Pourquoi la Belgique effectue des contrôles ciblés sur les vols en provenance de Grèce
L'objectif est d'éviter que des personnes qui ont obtenu le statut de réfugié en Grèce déposent une nouvelle demande d'asile en Belgique.

- Publié le 29-01-2025 à 06h36
La Police fédérale aéronautique et l'Office des étrangers (OE) effectuent depuis fin novembre des contrôles ciblés sur les vols en provenance de Grèce, ont annoncé ce mardi la secrétaire d'État à l'Asile et la migration Nicole de Moor (CD&V), et la ministre de l'Intérieur Annelies Verlinden (CD&V).

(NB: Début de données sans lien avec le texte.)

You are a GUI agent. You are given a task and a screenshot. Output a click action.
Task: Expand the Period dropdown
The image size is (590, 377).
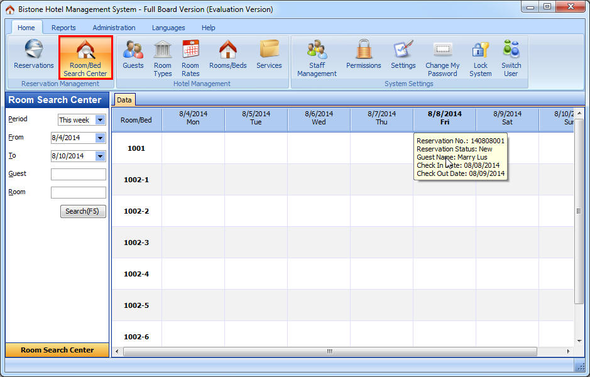[101, 120]
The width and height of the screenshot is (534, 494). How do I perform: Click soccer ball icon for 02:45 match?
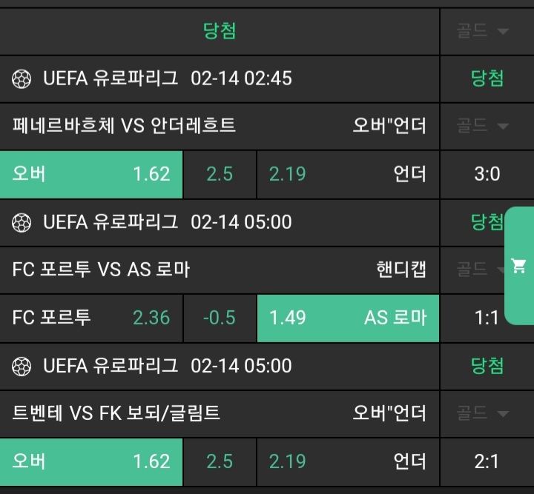pos(22,79)
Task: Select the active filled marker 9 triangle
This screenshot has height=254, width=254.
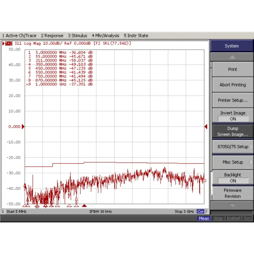Action: click(84, 205)
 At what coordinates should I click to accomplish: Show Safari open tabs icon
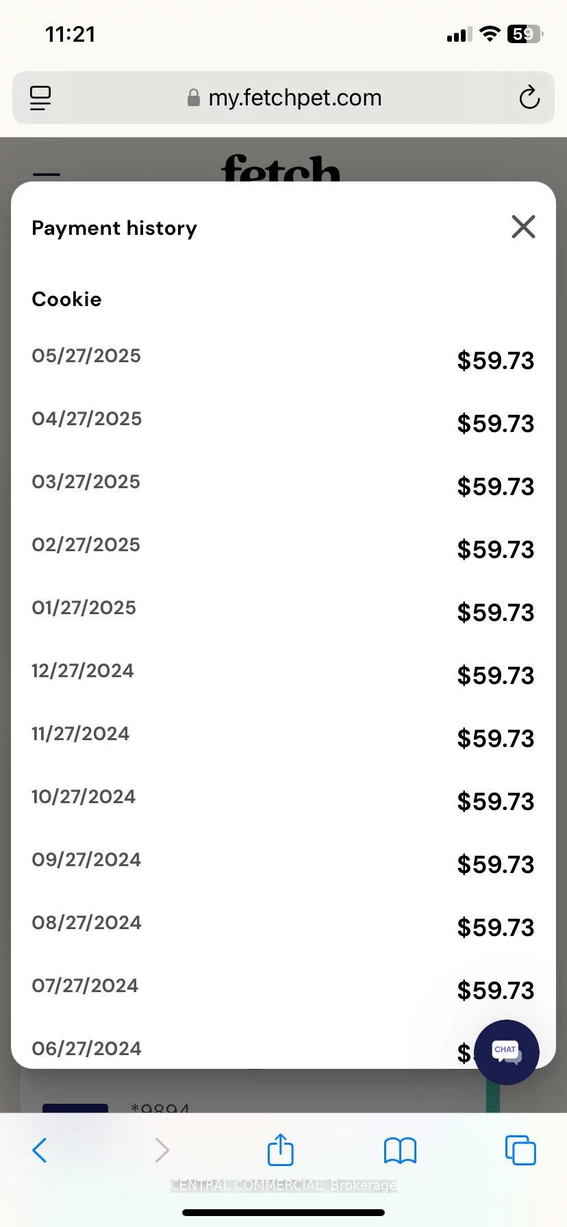pos(520,1150)
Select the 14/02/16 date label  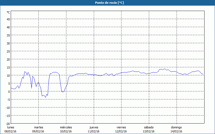click(176, 131)
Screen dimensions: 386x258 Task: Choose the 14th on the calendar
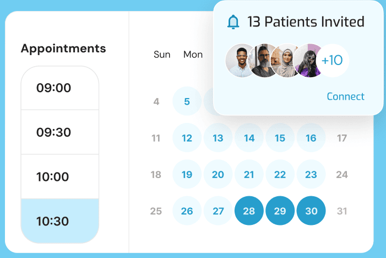[x=249, y=138]
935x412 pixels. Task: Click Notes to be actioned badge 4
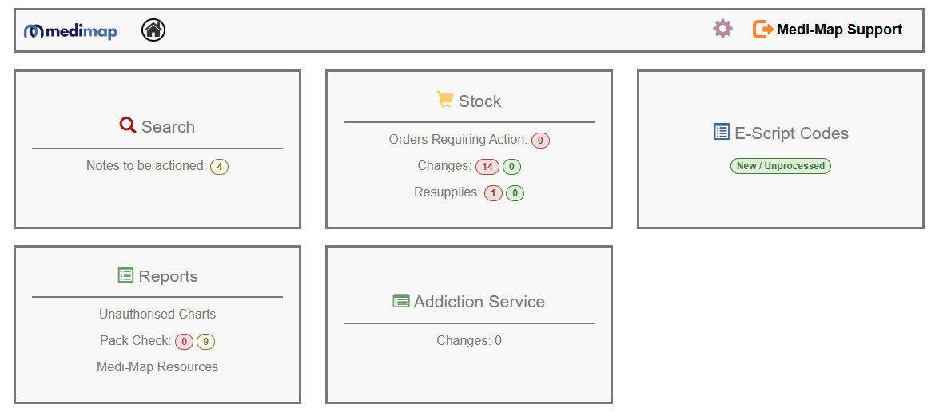click(219, 167)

L'objectif, assurent-elles, est d'intercepter les personnes qui ont déjà obtenu le statut de réfugié en Grèce et qui, pour une raison ou une autre, souhaiteraient déposer une nouvelle demande d'asile dans notre pays. "Il n'est ni acceptable ni juste que les personnes qui séjournent légalement en Grèce et qui sont en mesure d'y travailler et d'y construire leur vie demandent à nouveau une protection dans notre pays, s'est justifié Nicole de Moor. Je veux faire preuve de solidarité avec les réfugiés de guerre, mais le système tourne carré si nous devons également traiter ces demandes. C'est pourquoi nous nous y opposons."

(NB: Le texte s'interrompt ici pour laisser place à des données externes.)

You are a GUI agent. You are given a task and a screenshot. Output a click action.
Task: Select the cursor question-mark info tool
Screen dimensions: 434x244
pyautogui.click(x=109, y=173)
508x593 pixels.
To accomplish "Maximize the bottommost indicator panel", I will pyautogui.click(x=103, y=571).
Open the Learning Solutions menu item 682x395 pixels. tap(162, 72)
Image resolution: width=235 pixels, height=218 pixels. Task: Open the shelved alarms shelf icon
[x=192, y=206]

À cet égard, "les vols en provenance de Grèce sont considérés comme des vols à haut risque dans notre pays, a poursuivi Annelies Verlinden. La Police fédérale aéronautique surveillera ces vols et effectuera des contrôles ciblés aussi longtemps que nécessaire. J'aborderai bien entendu cette question avec mon homologue, le ministre grec de l'Intérieur."
Centres fermés
Le 16 janvier, lorsqu'elle a fait le point sur les demandes d'asile en Belgique en 2024, la secrétaire d'État soulignait que notre pays a enregistré un quasi-doublement des demandes d'asile de Palestiniens et de Syriens bénéficiant déjà d'une protection dans un autre pays européen, principalement en Grèce. L'année dernière, il s'agissait de pas moins de 4 825 demandeurs d'asile.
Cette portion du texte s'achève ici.